Binnenspeeltuin: een inpandige speelplaats met speelvoorzieningen.

Gardenz: het gebied dat is aangewezen als huis- en tuinboulevard gelegen tussen de Mauritsweg/Einighauserweg, Urmonderbaan en het Hof van Limburg.

Veiligheidszone: zone die of gebied dat is aangewezen vanwege het beperken van het risico voor gevaar voor mensen in verband met het transport van gevaarlijke stoffen over het spoor, over de weg of door buisleidingen of vanwege een inrichting aangewezen op grond van het Besluit externe veiligheid inrichtingen of het Besluit Risico’s Zware Ongevallen, hieronder begrepen de Veiligheidszone Chemelot en de Spoorzone.

Vergunning: een vergunning als bedoeld onder artikel 2:12 lid 1 onder a onder 20 Wabo.

2 Een vergunning wordt geweigerd indien het verzoek betrekking heeft:

  • a.

    op een gebouw dat op de gemeentelijke of rijksmonumentenlijst staat vermeld of

  • b.

    op een gebouw dat in het buitengebied ligt of

  • c.

    op een gebouw dat op Gardenz ligt of

  • d.

    op een gebouw dat binnen de PRzone(10-6) of in een veiligheidszone ligt.
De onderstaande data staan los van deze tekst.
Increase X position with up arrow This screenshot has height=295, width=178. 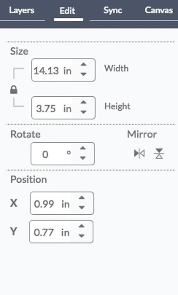coord(82,198)
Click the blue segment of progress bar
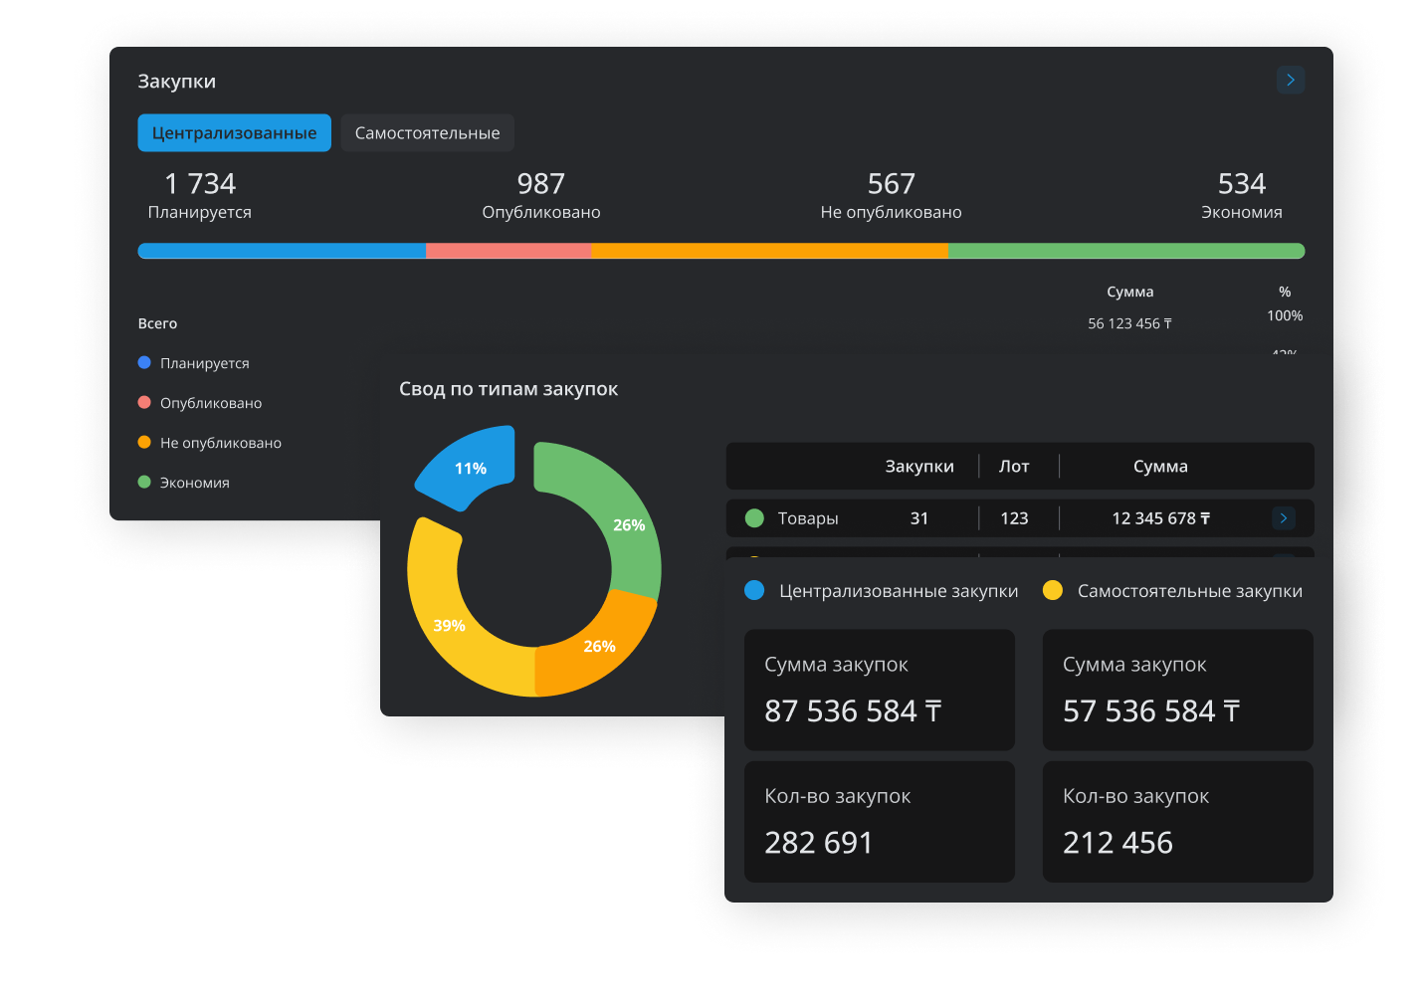The width and height of the screenshot is (1422, 1007). click(282, 251)
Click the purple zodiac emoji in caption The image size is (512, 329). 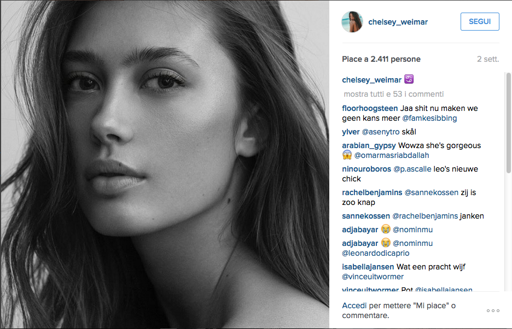409,80
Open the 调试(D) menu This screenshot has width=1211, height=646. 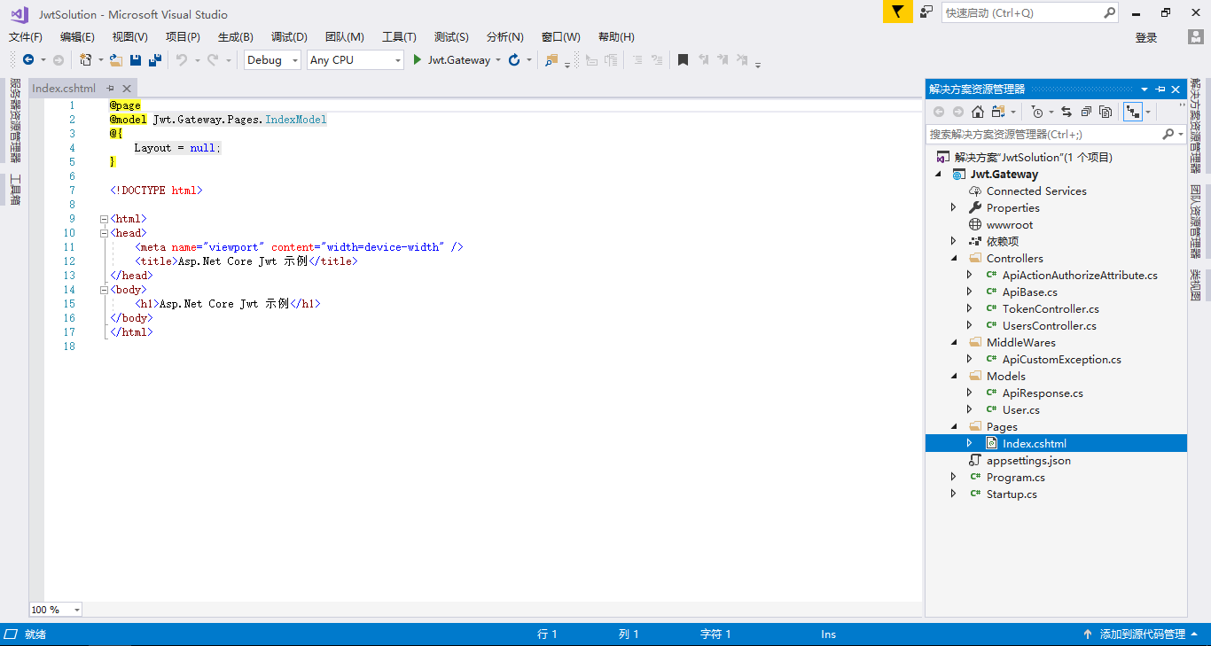[x=289, y=36]
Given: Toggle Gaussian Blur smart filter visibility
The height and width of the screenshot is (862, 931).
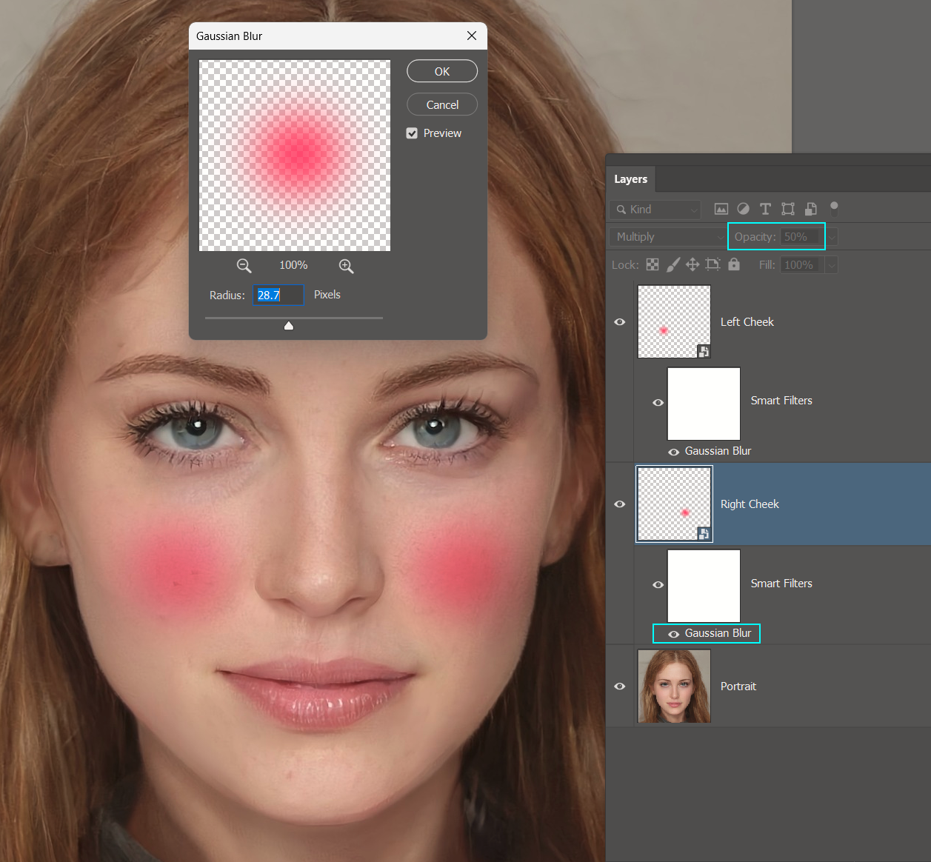Looking at the screenshot, I should [x=673, y=633].

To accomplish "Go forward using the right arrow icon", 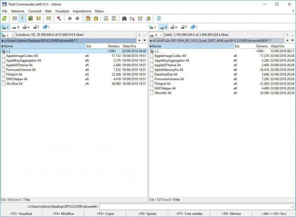I will [77, 18].
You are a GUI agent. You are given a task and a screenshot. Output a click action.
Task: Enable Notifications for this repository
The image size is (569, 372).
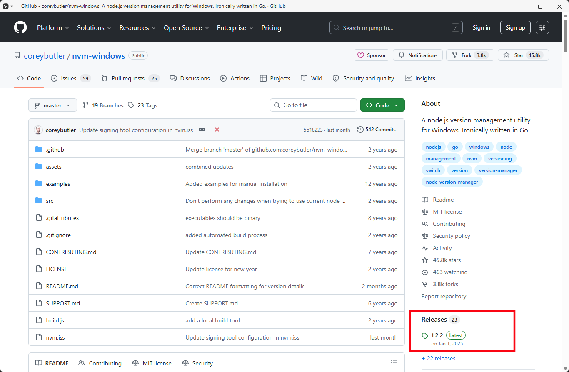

3 A. Een vergunning kan worden verleend indien:

  • -

    het een initiatief betreft dat betrekking heeft op een bestaand gebouw;

  • -

    de gebruiksmogelijkheden van de aangrenzende gronden niet onevenredig worden aangetast;

  • -

    er wordt voldaan aan de vereisten van welstand;

  • -

    het initiatief passend is in het straat- en bebouwingsbeeld;

  • -

    de parkeerbalans in de directe omgeving niet nadelig wordt of kan worden beïnvloed;

  • -

    parkeren plaatsvindt op eigen terrein;

  • -

    de gemeente is gevrijwaard van planschade;

  • -

    geen onevenredige toename van de verkeersbelasting in de omgeving ontstaat;

  • -

    er geen onevenredige negatieve milieueffecten worden veroorzaakt voor de omgeving en

  • -

    de toename van het groepsrisico is verantwoord.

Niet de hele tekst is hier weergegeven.